In Ethiopia Crash, Faulty Sensor on Boeing 737 Max Is Suspected – The New York Times
Regulators around the world grounded the Max this month, and airlines are not expected to use them soon. On Friday, Southwest Airlines said it planned its flight schedule through May without its 34 Max jets.
Boeing said it could not comment on the black box findings until investigators released their official report, per international aviation agreements. Rosemount Aerospace, a subsidiary of the industrial giant United Technologies based in Burnsville, Minn., made the sensor. A United Technologies spokeswoman did not immediately respond to requests for comment.
Angle-of-attack sensors are highly reliable and have been used on passenger jets for years, but like any aircraft component, they can fail. Given that, former Boeing and Rosemount engineers said it was surprising that Boeing would allow a single sensor to activate a crucial system that pushes the aircraft toward the ground.
The sensors, which are effectively wind vanes on the jet’s nose, have malfunctioned in the past, for a variety of reasons, including bird strikes, according to the former engineers. They have also been broken by jetways that attach to the plane for passengers to board and exit the plane.

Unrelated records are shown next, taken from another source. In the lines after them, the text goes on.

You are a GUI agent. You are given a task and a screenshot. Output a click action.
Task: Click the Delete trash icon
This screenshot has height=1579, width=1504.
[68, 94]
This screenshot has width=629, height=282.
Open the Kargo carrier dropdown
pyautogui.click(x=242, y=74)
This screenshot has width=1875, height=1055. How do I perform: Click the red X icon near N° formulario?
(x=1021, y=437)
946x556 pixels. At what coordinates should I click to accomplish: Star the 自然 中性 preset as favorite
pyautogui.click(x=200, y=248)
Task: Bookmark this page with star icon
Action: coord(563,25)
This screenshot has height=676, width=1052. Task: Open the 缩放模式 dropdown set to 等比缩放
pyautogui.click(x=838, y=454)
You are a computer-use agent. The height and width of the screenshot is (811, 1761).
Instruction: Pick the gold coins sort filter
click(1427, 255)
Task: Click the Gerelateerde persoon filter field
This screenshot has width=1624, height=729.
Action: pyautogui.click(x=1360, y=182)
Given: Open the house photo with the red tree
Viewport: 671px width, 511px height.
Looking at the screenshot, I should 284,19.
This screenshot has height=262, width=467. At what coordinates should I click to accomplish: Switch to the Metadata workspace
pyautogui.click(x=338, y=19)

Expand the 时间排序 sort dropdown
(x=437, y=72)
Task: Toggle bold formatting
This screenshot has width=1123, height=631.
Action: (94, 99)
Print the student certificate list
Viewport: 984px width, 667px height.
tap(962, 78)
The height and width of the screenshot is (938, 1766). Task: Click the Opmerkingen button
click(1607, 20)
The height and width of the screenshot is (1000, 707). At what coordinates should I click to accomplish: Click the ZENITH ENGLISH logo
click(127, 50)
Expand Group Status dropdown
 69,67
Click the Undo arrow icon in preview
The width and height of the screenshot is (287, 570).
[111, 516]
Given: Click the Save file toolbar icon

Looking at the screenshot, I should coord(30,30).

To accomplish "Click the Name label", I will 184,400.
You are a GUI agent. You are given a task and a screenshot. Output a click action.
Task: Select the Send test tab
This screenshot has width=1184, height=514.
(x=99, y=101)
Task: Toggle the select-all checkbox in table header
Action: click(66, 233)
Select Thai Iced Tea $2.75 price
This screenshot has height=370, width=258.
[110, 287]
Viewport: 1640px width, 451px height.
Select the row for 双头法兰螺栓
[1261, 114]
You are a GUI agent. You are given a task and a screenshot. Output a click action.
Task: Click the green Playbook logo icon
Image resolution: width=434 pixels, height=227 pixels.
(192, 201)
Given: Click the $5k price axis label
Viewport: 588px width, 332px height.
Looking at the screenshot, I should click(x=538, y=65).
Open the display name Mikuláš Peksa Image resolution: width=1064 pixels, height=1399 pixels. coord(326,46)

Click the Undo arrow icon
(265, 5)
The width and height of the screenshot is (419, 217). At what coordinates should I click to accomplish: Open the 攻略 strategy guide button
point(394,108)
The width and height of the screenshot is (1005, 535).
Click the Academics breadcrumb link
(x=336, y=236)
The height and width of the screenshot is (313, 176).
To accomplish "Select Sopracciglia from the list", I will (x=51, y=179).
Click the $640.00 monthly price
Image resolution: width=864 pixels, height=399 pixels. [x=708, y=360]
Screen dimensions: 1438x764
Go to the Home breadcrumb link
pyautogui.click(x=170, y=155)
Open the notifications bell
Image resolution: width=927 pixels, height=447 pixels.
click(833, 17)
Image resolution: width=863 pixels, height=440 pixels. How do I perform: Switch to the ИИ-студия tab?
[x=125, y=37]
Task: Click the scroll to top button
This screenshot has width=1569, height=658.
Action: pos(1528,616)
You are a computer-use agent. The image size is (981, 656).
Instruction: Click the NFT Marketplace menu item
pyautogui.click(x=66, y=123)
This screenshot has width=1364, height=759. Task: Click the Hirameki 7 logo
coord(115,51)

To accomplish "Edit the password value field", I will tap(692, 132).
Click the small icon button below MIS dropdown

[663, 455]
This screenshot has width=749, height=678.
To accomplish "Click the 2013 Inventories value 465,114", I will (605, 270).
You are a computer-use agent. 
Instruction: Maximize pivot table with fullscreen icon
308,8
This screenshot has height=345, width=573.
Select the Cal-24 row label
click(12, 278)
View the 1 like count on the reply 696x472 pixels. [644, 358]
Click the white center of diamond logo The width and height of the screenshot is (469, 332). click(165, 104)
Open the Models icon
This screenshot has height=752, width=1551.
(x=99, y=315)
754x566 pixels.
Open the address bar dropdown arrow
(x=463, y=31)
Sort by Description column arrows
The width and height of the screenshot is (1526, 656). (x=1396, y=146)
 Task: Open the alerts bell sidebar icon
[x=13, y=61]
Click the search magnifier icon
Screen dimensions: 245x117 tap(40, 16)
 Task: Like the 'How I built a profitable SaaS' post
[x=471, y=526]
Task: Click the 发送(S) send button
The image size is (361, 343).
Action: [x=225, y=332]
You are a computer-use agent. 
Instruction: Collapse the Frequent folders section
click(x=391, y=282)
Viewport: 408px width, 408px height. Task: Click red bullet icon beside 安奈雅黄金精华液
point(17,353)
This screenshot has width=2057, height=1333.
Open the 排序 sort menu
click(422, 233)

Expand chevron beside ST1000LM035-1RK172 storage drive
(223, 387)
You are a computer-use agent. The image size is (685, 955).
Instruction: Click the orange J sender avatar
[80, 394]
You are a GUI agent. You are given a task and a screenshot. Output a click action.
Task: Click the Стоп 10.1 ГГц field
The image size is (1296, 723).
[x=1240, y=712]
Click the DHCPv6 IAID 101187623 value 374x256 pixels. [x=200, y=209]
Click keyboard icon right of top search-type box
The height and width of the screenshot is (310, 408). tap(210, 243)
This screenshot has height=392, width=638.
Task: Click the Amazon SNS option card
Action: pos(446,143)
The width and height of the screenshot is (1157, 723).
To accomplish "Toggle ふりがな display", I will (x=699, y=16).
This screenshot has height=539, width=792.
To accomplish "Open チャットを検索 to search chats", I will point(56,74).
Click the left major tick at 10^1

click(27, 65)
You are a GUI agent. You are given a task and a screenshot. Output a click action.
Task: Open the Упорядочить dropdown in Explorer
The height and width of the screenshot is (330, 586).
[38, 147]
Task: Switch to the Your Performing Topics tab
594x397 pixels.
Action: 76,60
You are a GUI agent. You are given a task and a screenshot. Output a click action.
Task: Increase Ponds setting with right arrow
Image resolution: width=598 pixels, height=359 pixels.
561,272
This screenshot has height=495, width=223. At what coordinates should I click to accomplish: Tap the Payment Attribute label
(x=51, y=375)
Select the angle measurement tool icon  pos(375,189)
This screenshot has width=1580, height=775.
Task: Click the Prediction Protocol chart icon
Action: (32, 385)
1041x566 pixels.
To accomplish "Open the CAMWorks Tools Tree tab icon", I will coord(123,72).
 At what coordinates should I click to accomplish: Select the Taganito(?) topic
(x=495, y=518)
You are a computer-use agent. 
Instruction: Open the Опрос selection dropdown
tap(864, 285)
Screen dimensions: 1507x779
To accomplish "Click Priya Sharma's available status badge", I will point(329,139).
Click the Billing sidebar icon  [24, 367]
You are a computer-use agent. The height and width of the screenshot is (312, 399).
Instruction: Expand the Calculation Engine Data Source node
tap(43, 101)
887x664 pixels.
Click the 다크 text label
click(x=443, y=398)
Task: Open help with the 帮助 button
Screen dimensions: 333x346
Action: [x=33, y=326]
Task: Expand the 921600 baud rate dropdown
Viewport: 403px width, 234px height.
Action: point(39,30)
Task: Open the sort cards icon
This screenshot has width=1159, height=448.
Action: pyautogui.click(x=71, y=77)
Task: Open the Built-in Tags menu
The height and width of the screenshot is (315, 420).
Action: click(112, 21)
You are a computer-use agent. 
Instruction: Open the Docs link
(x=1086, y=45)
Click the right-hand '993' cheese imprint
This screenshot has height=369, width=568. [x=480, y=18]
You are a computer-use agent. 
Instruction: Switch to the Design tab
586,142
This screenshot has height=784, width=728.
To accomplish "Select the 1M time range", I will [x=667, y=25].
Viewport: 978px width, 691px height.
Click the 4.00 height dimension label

The sensors can also malfunction if water pools around them and then freezes when the plane reaches a certain altitude, the engineers said. The sensors have built-in heaters to prevent freezing at such high altitudes, but they sometimes do not work quickly enough or can fail outright.
“Generally speaking, aviation components are highly reliable,” said Mel McIntyre, a retired Boeing engineer who worked with such sensors for years. “But everything can fail. Nothing is invincible.” Mr. McIntyre declined to comment further on any specifics of the 737 Max.